Neuseeländischer Titel für bayerisches Talent
Von der Kreismeisterschaft bis zum Olympiasieg: Das klassische Beuteschema für deutsche Leichtathleten ist seit Jahren fest abgesteckt. Der Titel, den Stefanie Aeschlimann (MTV 1881 Ingolstadt) jetzt in Ozeanien gewann, fällt da komplett aus dem Rahmen. In Auckland wurde die 16 Jahre alte Dreispringerin aus Bayern neuseeländische Meisterin der Klasse U18 in ihrer Spezialdisziplin.

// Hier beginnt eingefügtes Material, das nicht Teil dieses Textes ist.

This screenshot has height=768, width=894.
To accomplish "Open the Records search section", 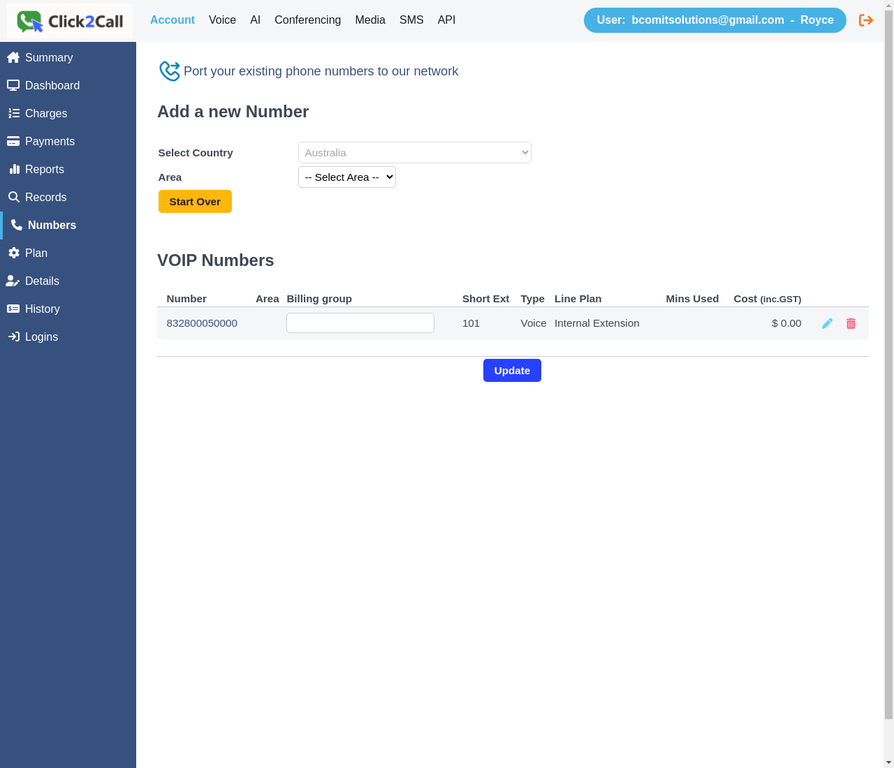I will (x=45, y=197).
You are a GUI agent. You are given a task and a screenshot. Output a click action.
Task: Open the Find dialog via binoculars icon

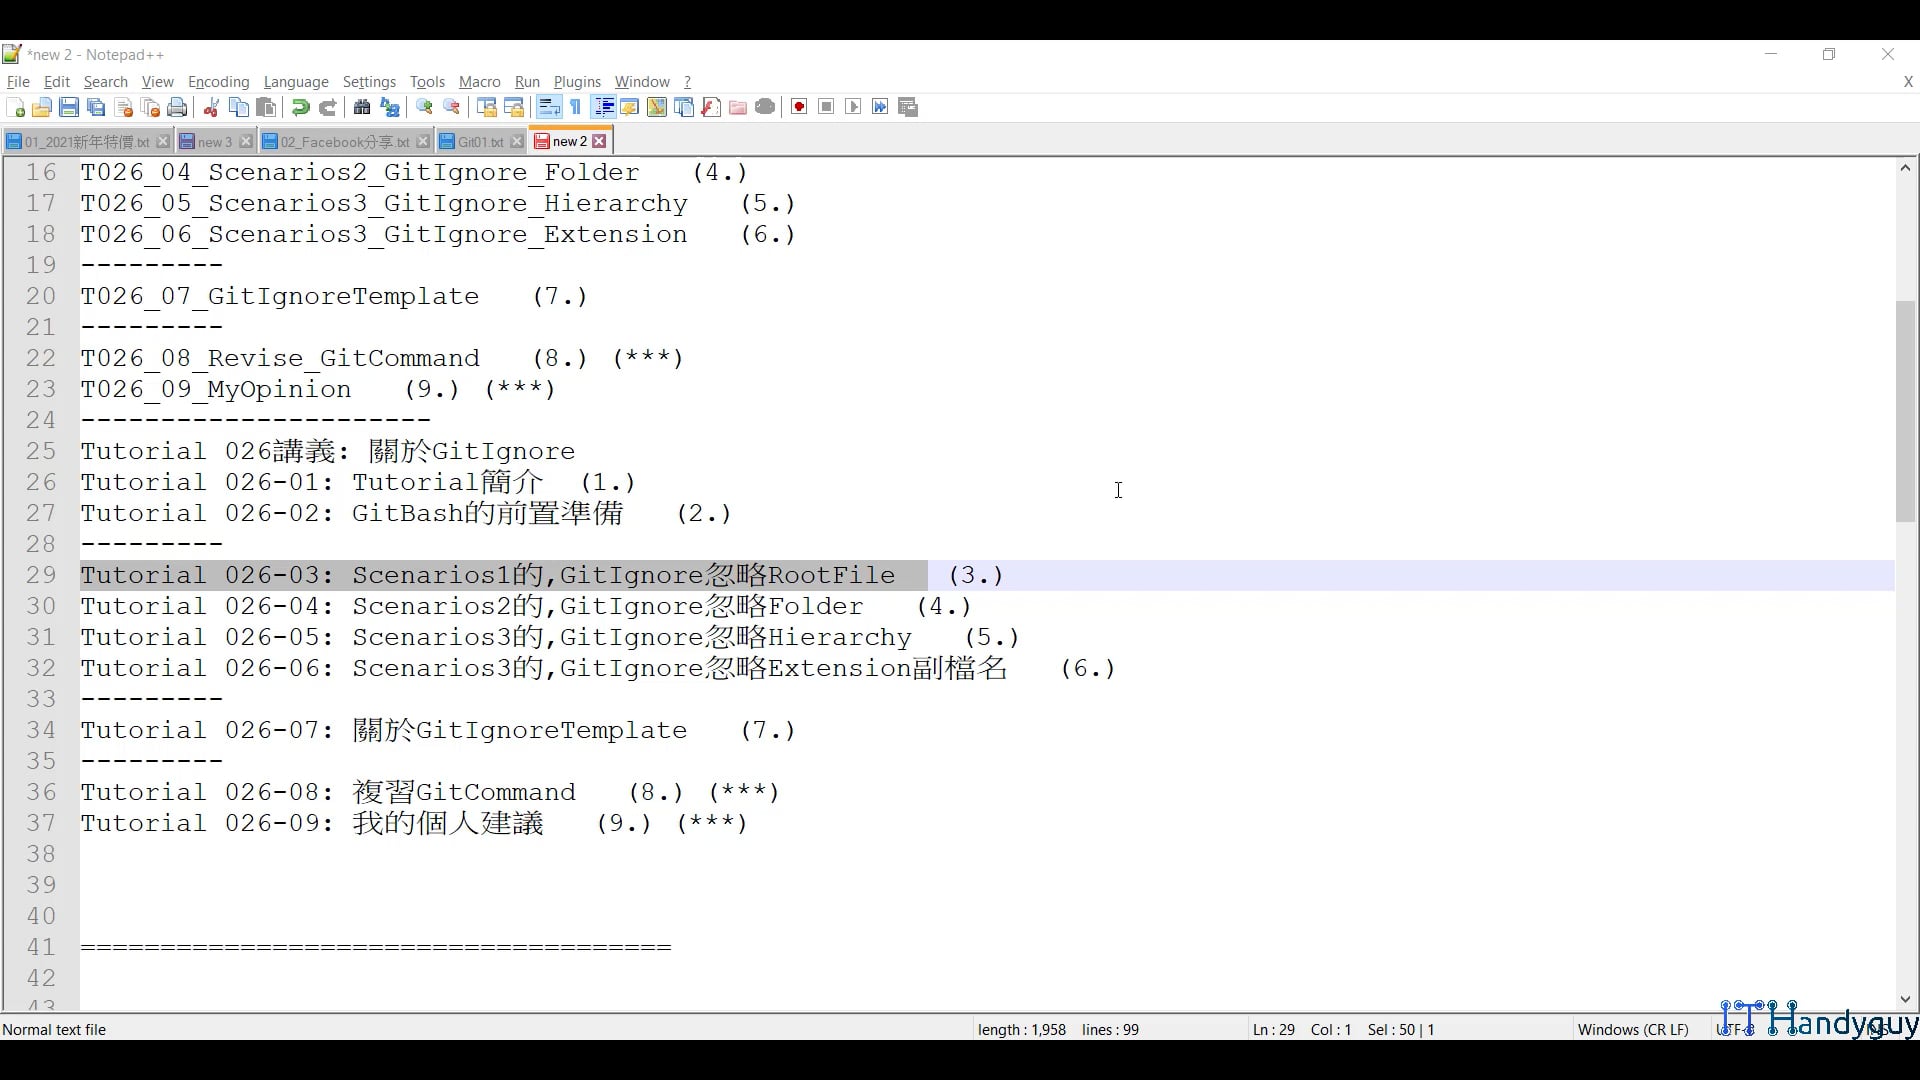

Die Süddeutsche und mehrfache Bayerische Meisterin, die im Vorjahr die deutsche W15-Rangliste mit einer Bestleistung von 11,96 Metern anführte, zeigte in Auckland einen grundsoliden Wettkampf und beherrschte den Dreisprung nach Belieben. Alle ihrer fünf gültigen Sprünge hätten für einen deutlichen Sieg gereicht. So gewann die 16-Jährige als einzige Elf-Meter-Springerin des Wettkampfs mit ansprechenden 11,61 Meter Gold.
"Richtig gut angefühlt"
Tags darauf wollte Aeschlimann diese Weite in der Konkurrenz der älteren U20-Mädchen noch einmal steigern. Bei starken Windböen übertrat sie jedoch drei Mal knapp den Absprungbalken und kam nicht in die Wertung. Dennoch war sie zufrieden. „Zum ersten Mal seit einiger Zeit haben sich meine Sprünge wieder richtig gut angefühlt. Und sie waren alle drei sehr, sehr weit, aber leider ungültig.“
Schon am ersten Tag der „New Zealand Champs“ hatte Aeschlimann den 600-Gramm-Speer auf 40,55 Meter geschleudert, was Rang zwei mit neuer persönlicher Bestweite bedeutete.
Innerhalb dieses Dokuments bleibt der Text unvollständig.